When I’d showered, put clean sheets on the bed for Leila, shown her the bathroom, given her towels, and in reply to her question had told her, to her satisfaction, how many cable channels my TV set received, I ordered enough casserole, cheese and salad from a Turkish restaurant for a whole party of truck drivers. Then I poured myself a vodka, and while soft splashing and bubbling sounds came through the bathroom door I rang my caretaker-greengrocer friend.
‘Oh, Herr Kayaya!’ he greeted me cheerily down the phone. At first I thought I should take this as the sign of a night with a tart ahead, and because Leila was here I was almost about to ask him to turn the volume down a little today. But then I realised that we were speaking on the phone for the first time since our west-of-Thuringia-alliance pact, and that he was probably just keen on this form of communication because it could be relied on to exclude any eye contact. I was used to the innocently proffered curtailment of my name. It was among the last when-are-you-going-to-go-home tricks that he still allowed himself from time to time.
‘How can I help you?’
‘Well, listen, I don’t like this, but I have to tell you.’ I paused, and heard his breath halting slightly. ‘As you know, I’m a private detective, so now and then I have to deal with people who… well, people one would rather not have to deal with, know what I mean?’
He hesitated before a cautious, ‘Well, not really,’ came over the line, and definitely any other answer would have been a joke.
‘Then let me put it bluntly.’ I cleared my throat. ‘I’m talking about pimps, or to be precise a pimping gang. Tough guys, Russians, Mafia members.
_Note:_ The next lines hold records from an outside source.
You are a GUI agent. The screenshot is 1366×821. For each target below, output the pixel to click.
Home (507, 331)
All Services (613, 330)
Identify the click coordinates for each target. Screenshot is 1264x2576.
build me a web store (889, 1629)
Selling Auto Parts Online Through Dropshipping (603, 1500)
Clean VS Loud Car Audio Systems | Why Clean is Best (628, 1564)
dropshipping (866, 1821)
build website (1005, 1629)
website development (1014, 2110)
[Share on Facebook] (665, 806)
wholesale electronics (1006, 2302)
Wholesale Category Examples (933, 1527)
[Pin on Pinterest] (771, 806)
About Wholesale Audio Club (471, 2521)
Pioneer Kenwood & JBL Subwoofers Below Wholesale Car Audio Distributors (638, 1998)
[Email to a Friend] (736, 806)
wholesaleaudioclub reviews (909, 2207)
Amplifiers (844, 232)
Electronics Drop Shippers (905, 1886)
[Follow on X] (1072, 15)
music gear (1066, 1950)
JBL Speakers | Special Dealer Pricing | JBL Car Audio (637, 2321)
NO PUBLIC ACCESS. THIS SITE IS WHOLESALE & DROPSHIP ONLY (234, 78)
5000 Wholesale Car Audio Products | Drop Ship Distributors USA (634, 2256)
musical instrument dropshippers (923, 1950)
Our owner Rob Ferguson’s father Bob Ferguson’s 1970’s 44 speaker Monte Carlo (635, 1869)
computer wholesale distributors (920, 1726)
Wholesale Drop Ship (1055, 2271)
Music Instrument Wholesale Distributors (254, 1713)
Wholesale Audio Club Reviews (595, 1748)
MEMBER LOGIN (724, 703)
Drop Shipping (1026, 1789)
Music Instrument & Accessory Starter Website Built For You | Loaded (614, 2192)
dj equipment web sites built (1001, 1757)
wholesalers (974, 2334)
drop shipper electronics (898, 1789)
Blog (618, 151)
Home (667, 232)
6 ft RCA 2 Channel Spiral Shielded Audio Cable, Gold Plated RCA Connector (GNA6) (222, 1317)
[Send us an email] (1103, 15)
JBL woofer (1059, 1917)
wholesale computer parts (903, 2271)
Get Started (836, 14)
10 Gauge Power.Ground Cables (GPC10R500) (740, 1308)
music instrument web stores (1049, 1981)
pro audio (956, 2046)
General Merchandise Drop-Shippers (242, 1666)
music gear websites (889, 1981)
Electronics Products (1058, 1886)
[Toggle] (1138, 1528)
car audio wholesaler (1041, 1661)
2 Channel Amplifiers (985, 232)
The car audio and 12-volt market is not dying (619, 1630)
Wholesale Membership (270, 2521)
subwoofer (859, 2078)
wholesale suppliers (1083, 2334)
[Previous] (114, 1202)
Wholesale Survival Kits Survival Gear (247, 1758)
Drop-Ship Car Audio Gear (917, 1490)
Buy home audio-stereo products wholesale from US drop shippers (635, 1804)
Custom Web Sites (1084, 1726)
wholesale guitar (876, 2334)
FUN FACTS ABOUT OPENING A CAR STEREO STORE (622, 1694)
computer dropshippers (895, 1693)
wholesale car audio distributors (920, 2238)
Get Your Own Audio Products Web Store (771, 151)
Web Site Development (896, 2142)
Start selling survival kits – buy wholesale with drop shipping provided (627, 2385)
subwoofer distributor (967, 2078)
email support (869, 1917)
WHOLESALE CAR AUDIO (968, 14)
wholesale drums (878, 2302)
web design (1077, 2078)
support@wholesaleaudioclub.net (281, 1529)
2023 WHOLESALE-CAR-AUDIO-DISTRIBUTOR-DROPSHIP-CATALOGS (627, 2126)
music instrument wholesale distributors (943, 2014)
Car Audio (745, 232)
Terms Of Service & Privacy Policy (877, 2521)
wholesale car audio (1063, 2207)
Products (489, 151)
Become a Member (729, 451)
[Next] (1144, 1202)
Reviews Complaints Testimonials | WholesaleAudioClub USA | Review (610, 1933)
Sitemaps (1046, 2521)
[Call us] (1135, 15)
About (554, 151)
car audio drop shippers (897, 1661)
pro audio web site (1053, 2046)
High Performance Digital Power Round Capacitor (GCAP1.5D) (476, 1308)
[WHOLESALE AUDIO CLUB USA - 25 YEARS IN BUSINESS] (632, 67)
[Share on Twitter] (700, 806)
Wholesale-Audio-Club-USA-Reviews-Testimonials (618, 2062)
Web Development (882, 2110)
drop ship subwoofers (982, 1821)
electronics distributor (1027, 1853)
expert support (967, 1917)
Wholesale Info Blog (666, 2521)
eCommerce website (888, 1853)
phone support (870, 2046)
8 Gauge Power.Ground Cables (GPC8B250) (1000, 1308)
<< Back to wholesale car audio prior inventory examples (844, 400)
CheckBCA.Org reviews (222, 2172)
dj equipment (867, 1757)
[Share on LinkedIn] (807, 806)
I’m sure you’ve heard of the Russian Mafia.’
‘Er…’ He swallowed.
‘For instance,’ I said, helping him out, ‘that massacre in the upmarket brothel a few years back, ten prostitutes dead and about a dozen of their clients, I don’t recollect the exact figures — that was the Russian Mafia. Or the men who arranged the call-girl orgy last autumn and then tried to leave without paying the bill and as a result… well, it was in all the papers. Why I’m calling you now is because, in connection with an ongoing investigation, I was speaking to one of the bosses today, and when I gave him my address so that he could send me something… well, he looked really grim. He finally said, and he didn’t sound good: there’s a swine lives in that building beat up my best little floozy…’ By now the other end of the line sounded as if I were phoning a tomb. ‘Well, that’s the kind of way he speaks. Anyway, then I asked him for a description of this… er, swine — I mean, it seemed just about certain he must be one of my neighbours, and naturally I wanted to warn whoever it was…’ I took a deep breath and then went on firmly, ‘I’m really sorry, and I’m sure there’s some mistake, but the description he gave me fitted you exactly…’ I stopped for a moment. ‘Hello?’
I heard a distant noise, human in physical origin but sounding more mechanical. Like the final breath escaping a corpse.
‘Are you still there?’
The corpse groaned. Then it said, almost in a whisper, ‘It can’t be true… please, believe me, I…’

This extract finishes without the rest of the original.